** start Document excerpt **
Snapshot enforcement (HARD GATE): After writing the snapshot, validate it:

bash

if ! jq empty ".agents/evolve/fitness-${CYCLE}.json" 2>/dev/null; then
  echo "ERROR: Fitness snapshot write failed or invalid JSON. Refusing to proceed."
  exit 1
fi

Do NOT proceed to Step 3 without a valid fitness snapshot.

Bootstrap mode: If a check command fails to execute (command not found, permission denied), mark that goal as

"result": "skip"

with a warning. Do NOT block the entire loop because one check is broken.

Step 3: Select Work

failing_goals = [g for g in goals if g.result == "fail"]

if not failing_goals:
  # Cycle-0 Comprehensive Sweep (optional full-repo scan)
  # Before consuming harvested work, optionally discover items the harvest missed.
  # This is because manual sweeps have found issues automated harvests didn't catch.

  if ! [ -f .agents/evolve/last-sweep-date ] || \
     [ $(date +%s) -gt $(( $(stat -f %m .agents/evolve/last-sweep-date) + 604800 )) ]; then
    # Sweep is stale (> 7 days) or missing — run lightweight scan
    log "Running cycle-0 comprehensive sweep (stale/missing: .agents/evolve/last-sweep-date)"

    # Lightweight sweep: shellcheck, go vet, known anti-patterns
    shellcheck hooks/*.sh 2>&1 | grep -v "^$" | while read line; do
      add_to_next_work("shellcheck finding: $line", severity="medium", type="bug")
    done

    go vet ./cli/... 2>&1 | grep -v "^$" | while read line; do
      add_to_next_work("go vet finding: $line", severity="medium", type="bug")
    done

    # grep for known anti-patterns (e.g., hardcoded secrets, TODO markers)
    grep -r "TODO|FIXME|XXX" --include="*.go" --include="*.sh" . 2>/dev/null | while read line; do
      add_to_next_work("code marker: $line", severity="low", type="tech-debt")
    done

    # Mark sweep complete
    touch .agents/evolve/last-sweep-date
    log "Cycle-0 sweep complete. New findings added to next-work.jsonl"
  fi

  # All goals pass — check harvested work from prior /rpi cycles
  if [ -f .agents/rpi/next-work.jsonl ]; then
    # Detect current repo for filtering
    CURRENT_REPO=$(bd config --get prefix 2>/dev/null \
      || basename "$(git remote get-url origin 2>/dev/null)" .git 2>/dev/null \
      || basename "$(pwd)")
** end Document excerpt **
** start Excerpted records **
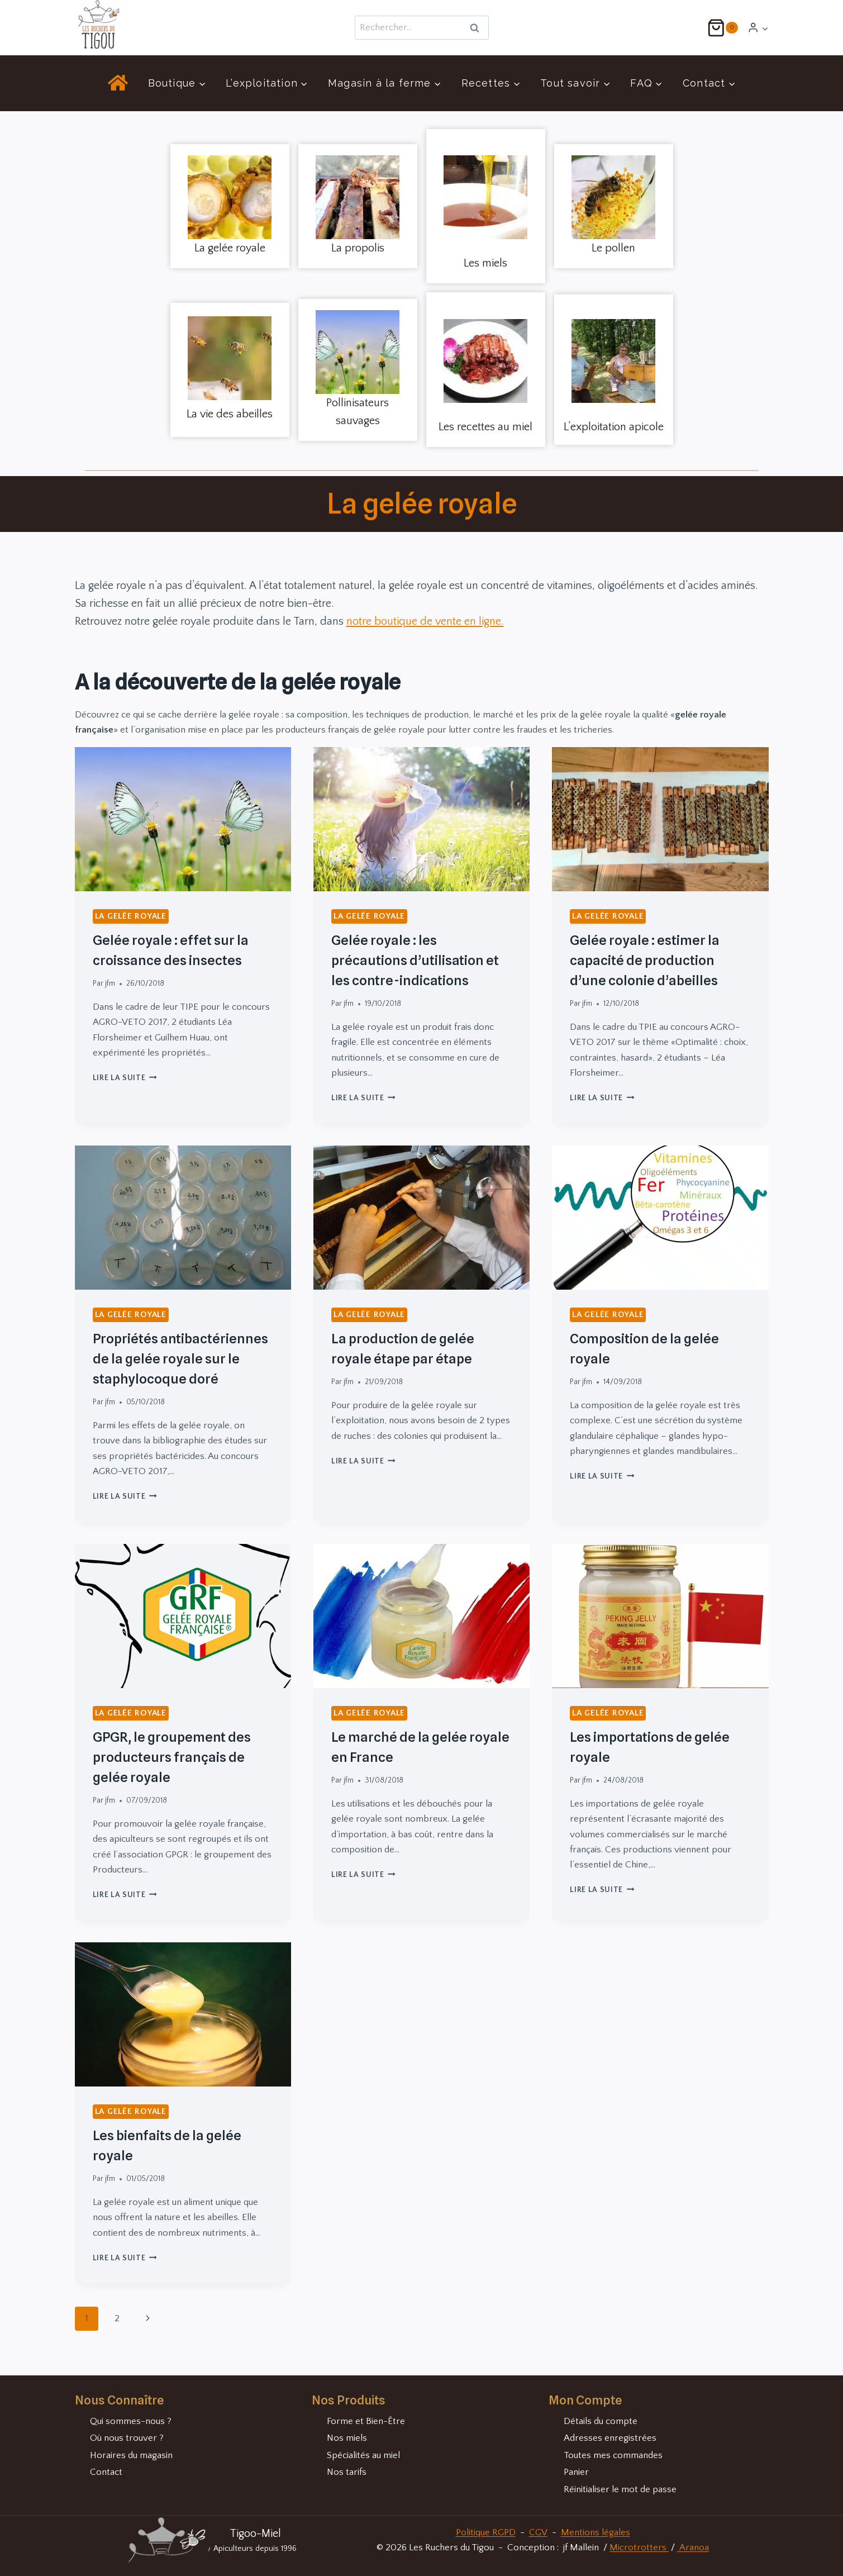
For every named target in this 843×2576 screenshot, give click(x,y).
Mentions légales (595, 2532)
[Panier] (722, 27)
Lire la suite (125, 1077)
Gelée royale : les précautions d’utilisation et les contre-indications (415, 960)
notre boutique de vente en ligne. (425, 621)
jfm (110, 983)
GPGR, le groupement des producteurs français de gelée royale (172, 1757)
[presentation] (183, 819)
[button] (765, 28)
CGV (538, 2532)
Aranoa (693, 2547)
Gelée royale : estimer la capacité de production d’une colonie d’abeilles (645, 960)
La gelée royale (130, 916)
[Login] (757, 27)
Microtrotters (639, 2547)
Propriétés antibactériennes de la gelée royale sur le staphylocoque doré (180, 1358)
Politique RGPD (486, 2532)
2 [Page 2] (117, 2318)
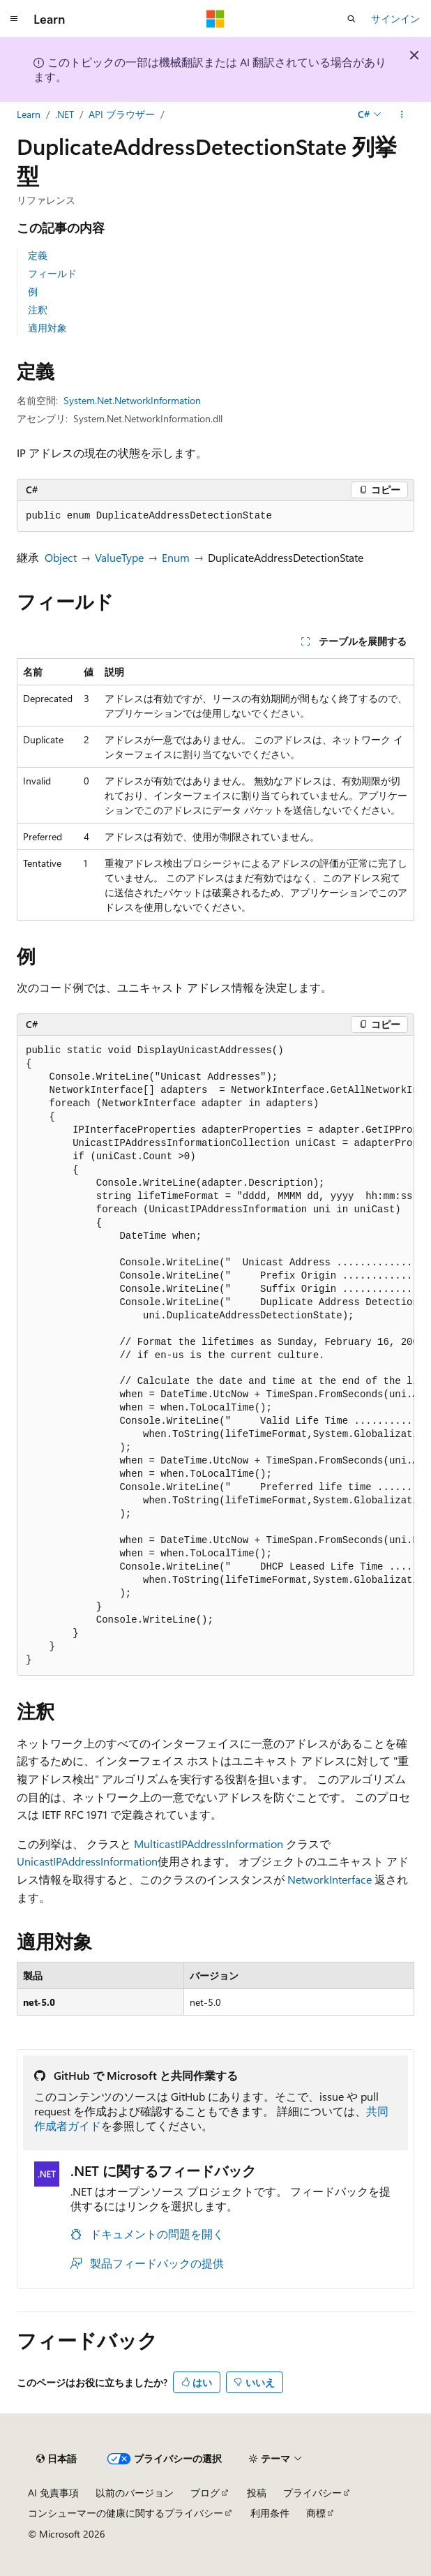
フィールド (52, 273)
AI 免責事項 (53, 2492)
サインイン (395, 18)
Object (61, 557)
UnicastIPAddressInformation (87, 1861)
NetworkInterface (329, 1879)
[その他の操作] (402, 114)
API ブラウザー (122, 114)
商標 (316, 2512)
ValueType (119, 557)
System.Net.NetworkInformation (132, 400)
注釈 (37, 309)
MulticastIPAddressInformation (208, 1843)
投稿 (256, 2492)
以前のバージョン (135, 2492)
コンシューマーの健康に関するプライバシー (125, 2512)
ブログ (205, 2492)
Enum (176, 557)
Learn (28, 114)
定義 (37, 255)
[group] (215, 1356)
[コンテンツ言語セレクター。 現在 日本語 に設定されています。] (56, 2459)
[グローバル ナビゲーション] (14, 18)
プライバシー (312, 2492)
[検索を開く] (351, 18)
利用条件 (269, 2512)
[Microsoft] (215, 19)
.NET (64, 114)
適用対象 (47, 327)
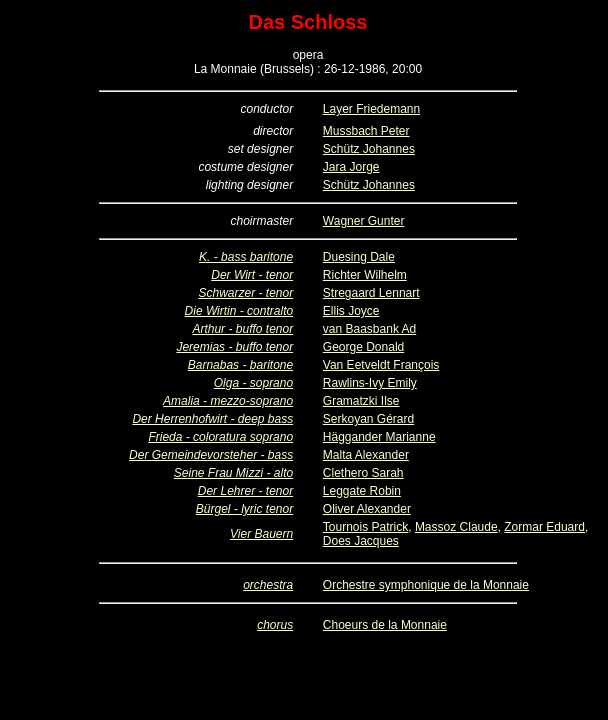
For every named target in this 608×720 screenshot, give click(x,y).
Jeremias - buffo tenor (234, 347)
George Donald (363, 347)
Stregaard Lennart (371, 293)
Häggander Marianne (379, 437)
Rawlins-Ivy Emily (370, 383)
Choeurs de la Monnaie (385, 625)
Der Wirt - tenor (252, 275)
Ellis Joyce (351, 311)
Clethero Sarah (363, 473)
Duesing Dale (359, 257)
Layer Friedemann (371, 109)
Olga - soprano (253, 383)
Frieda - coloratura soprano (220, 437)
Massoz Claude (456, 527)
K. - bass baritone (246, 257)
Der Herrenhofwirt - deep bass (212, 419)
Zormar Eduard (544, 527)
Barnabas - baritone (240, 365)
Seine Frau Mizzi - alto (233, 473)
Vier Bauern (261, 534)
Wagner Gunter (364, 221)
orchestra (268, 585)
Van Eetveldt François (381, 365)
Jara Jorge (351, 167)
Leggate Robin (362, 491)
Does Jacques (361, 541)
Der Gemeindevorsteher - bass (211, 455)
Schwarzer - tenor (245, 293)
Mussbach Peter (366, 131)
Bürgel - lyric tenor (244, 509)
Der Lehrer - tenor (245, 491)
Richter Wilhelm (365, 275)
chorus (275, 625)
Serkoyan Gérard (368, 419)
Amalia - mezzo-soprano (228, 401)
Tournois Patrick (365, 527)
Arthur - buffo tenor (242, 329)
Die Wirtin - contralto (239, 311)
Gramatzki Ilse (361, 401)
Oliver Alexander (367, 509)
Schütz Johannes (369, 149)
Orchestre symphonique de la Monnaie (426, 585)
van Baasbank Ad (369, 329)
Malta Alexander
** end Excerpted records **
### To do
From the fitness-loop instructions, copy out the passage starting with "Do NOT proceed" and ending after "(optional full-repo scan)".

### Solved exercise
Do NOT proceed to Step 3 without a valid fitness snapshot.

Bootstrap mode: If a check command fails to execute (command not found, permission denied), mark that goal as

"result": "skip"

with a warning. Do NOT block the entire loop because one check is broken.

Step 3: Select Work

failing_goals = [g for g in goals if g.result == "fail"]

if not failing_goals:
  # Cycle-0 Comprehensive Sweep (optional full-repo scan)